Your instructions: Turn the data below into a Markdown table with two columns, Row and Text. Put each line's sequence number in Row and the line itself in Text, leaving out blank lines.

Data in this exercise:
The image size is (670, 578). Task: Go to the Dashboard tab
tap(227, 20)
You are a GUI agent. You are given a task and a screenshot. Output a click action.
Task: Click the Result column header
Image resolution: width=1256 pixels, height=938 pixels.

Response to this task:
| Row | Text |
|---|---|
| 1 | The image size is (670, 578). Task: Go to the Dashboard tab |
| 2 | tap(227, 20) |
| 3 | You are a GUI agent. You are given a task and a screenshot. Output a click action. |
| 4 | Task: Click the Result column header |
| 5 | Image resolution: width=1256 pixels, height=938 pixels. |